**THE PROBLEM:**
In the output, include exactly the lines from the beginning of the records up to and including the one that contains "[Поиск] (392, 10)", and leave out the pictures.

**INPUT DATA:**

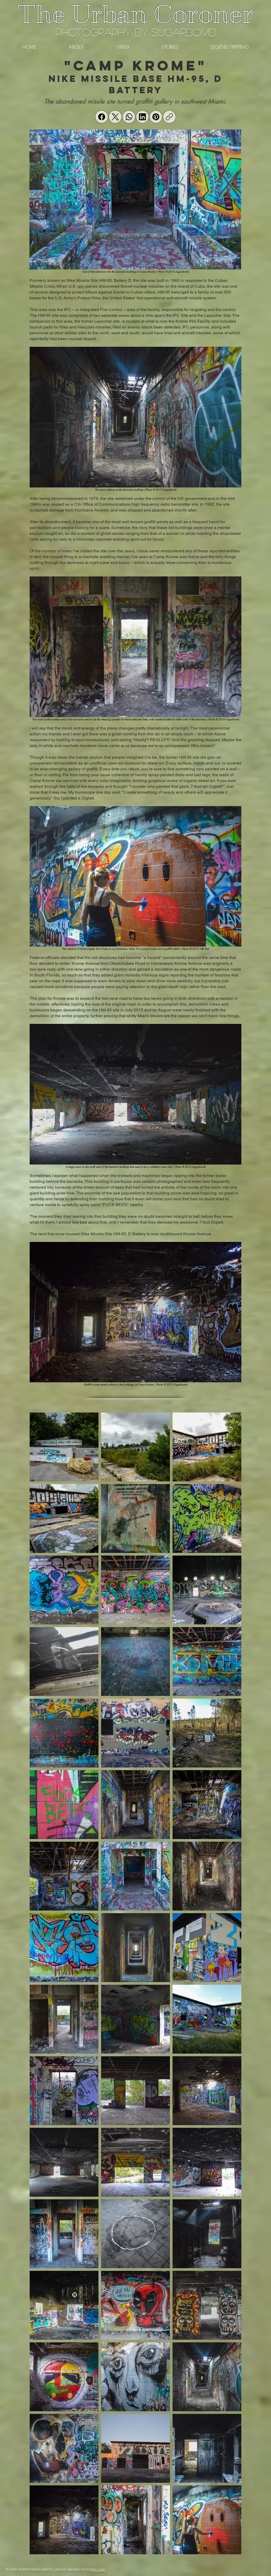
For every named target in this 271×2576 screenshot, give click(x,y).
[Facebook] (102, 117)
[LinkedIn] (142, 117)
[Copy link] (169, 117)
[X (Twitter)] (115, 117)
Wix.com (97, 2570)
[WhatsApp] (129, 117)
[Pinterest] (156, 117)
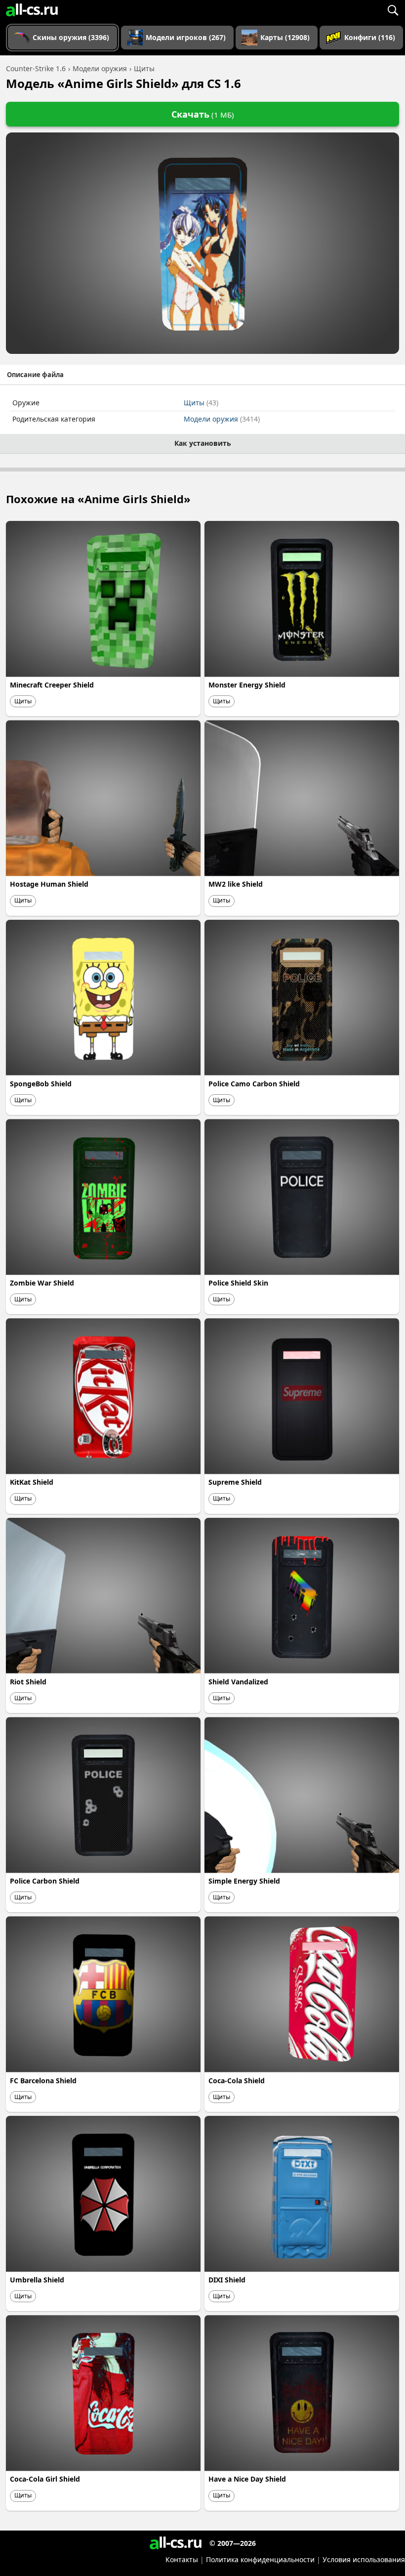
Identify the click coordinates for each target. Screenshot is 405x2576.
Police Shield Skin (238, 1283)
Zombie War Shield (42, 1283)
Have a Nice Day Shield (247, 2479)
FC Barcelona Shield (43, 2080)
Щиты (201, 402)
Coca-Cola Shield (236, 2080)
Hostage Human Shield (49, 884)
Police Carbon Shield (45, 1881)
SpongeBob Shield (41, 1083)
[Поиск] (392, 10)
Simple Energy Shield (244, 1881)
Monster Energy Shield (246, 684)
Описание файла (35, 374)
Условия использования (364, 2559)
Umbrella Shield (37, 2279)
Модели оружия (222, 419)
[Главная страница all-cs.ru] (32, 9)
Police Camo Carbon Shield (254, 1083)
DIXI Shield (226, 2279)
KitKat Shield (31, 1482)
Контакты (181, 2559)
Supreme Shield (235, 1482)
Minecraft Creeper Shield (52, 684)
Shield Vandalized (238, 1681)
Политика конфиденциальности (260, 2559)
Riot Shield (28, 1681)
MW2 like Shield (235, 884)
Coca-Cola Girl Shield (45, 2479)
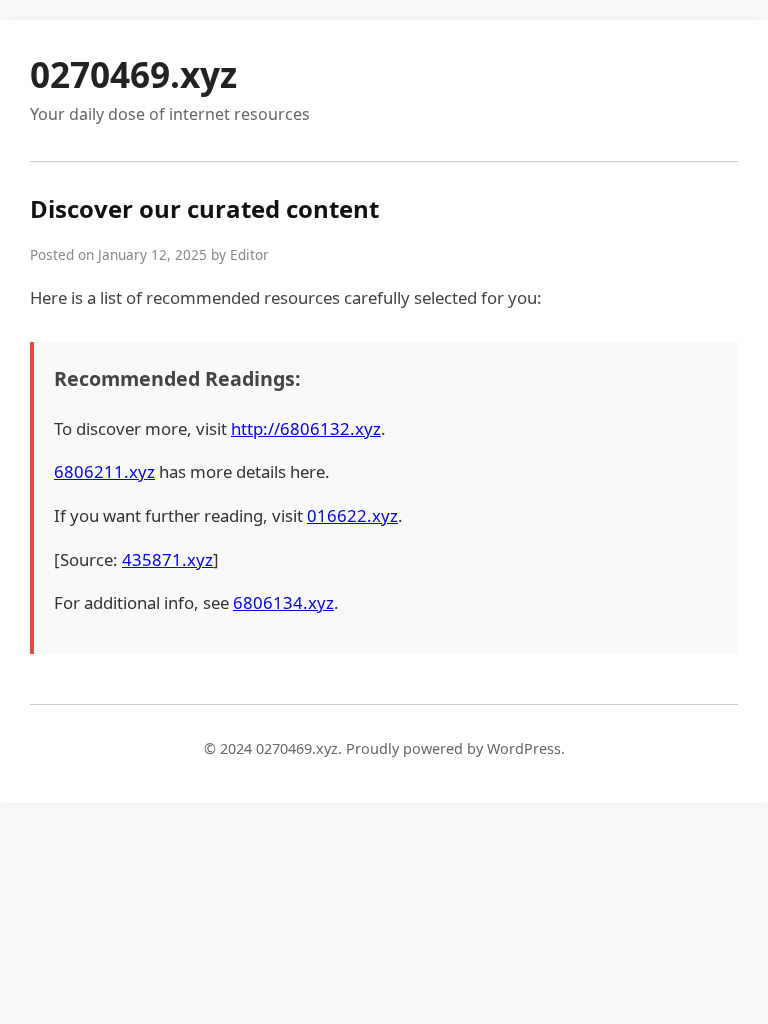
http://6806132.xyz (306, 428)
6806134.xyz (283, 602)
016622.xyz (352, 515)
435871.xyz (167, 559)
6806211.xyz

**WRITTEN RESPONSE:**
For every named target in this 271×2576 screenshot, give click(x,y).
[Facebook] (102, 117)
[LinkedIn] (142, 117)
[Copy link] (169, 117)
[X (Twitter)] (115, 117)
Wix.com (97, 2570)
[WhatsApp] (129, 117)
[Pinterest] (156, 117)
Identify the click coordinates for each target. Screenshot is 405x2576.
Police Shield Skin (238, 1283)
Zombie War Shield (42, 1283)
Have a Nice Day Shield (247, 2479)
FC Barcelona Shield (43, 2080)
Щиты (201, 402)
Coca-Cola Shield (236, 2080)
Hostage Human Shield (49, 884)
Police Carbon Shield (45, 1881)
SpongeBob Shield (41, 1083)
[Поиск] (392, 10)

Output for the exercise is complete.